Monday, December 10, 2007

Tagging, thesauri or ontologies?

Controlled vocabularies, hierarchies, microformats, RDF. Nico Adams pointed me to this excellent video:

It's a really nifty piece of work, which goes into the differences between thesauri, controlled vocabularies, and, as such, ontologies, and social tagging systems. Both have their virtues; it is fuzzy logic versus ODEs all over again. Whether one is better than the other only depends on the problem at hand. For example, can you imagine social tagging in atom typing prior to performing force field calculations? Or, an 150-term ontology to annotate the scientific content of your literature archive?

More from where they come from...
The video appears to be made by the Digital Etnography group, which has made several more movies. Certainly something I'm going to check out over the winter holidays (I guess I am quite a bit more religious about ODOSOS than about gods).

Nico wrote: As long as we appreciate that there may be more than one top node…. I am not entirely sure, but if he refers the thesauri, which are, a particular form of ontologies, where basically the only relations that can be found are is-a or is-parent-of, resulting in a hierarchy of controlled terminology with one top node (such as the Gene Ontology). Ontologies can and should be much richer if we really want to take advantage of our information technologies, just like we do with any graph mining. Why mould reality in a tight hierarchy?

Chemical ontologies
Peter has not seen the movie yet, but replied with a recent comment he had on CML:
    Ebs and Michael had reviewed CML and questioned why the key concepts were atoms, molecules, electron, substances, whereas they suggested it would have been better to start from reactions. I think that’s a very clear difference in orientation between endurants and perdurants. Although chemists publish reactions, most of the emphasis is on (new) substances and their properties. CML is designed to map directly onto the way chemists seem to think - at least in their public communication - e.g. through documents. Of course we can also do reactions in CML, but even there the emphasis is often on the components.

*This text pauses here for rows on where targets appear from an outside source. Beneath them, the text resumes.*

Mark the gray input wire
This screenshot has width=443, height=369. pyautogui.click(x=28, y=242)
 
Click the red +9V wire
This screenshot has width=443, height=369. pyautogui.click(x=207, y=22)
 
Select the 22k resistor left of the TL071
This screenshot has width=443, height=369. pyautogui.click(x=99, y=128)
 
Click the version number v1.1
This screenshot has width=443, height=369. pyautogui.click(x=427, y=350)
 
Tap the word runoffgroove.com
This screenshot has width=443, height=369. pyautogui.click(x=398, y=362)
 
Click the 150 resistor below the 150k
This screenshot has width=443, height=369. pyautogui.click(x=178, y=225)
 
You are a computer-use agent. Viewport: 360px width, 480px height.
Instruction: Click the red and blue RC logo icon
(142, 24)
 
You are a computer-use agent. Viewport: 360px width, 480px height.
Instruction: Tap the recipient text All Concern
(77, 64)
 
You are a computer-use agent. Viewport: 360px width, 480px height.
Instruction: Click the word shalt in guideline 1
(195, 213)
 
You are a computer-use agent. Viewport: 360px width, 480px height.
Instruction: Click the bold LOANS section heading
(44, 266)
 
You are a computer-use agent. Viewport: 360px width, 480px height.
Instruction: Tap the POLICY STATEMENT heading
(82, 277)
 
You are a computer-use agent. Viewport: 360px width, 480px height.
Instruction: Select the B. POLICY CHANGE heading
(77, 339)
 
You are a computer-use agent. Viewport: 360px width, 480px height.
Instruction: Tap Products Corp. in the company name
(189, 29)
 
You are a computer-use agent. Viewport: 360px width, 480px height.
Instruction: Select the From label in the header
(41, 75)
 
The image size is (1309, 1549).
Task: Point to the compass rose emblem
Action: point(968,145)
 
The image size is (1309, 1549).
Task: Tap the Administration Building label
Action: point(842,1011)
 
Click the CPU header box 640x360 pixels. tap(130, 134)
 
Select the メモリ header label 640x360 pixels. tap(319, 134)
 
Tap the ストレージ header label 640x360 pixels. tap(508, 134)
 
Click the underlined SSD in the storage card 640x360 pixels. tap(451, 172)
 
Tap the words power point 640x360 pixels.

The suggestion by Ebs and Michael is indeed quite surprising: ontologies tries to capture knowledge and expressed this an a small set of terms, each of which with an accurate and non-overlapping meaning (orthogonal, if you wish). Now, the terms carbon, nitrogen, oxygen, and the other 104 elements are quite accurate and rather different from each other, at least from a chemical point of view. Sure, bonding is more difficult, and let's not start about aromaticity. But to question atoms, bonds or electrons as key concepts??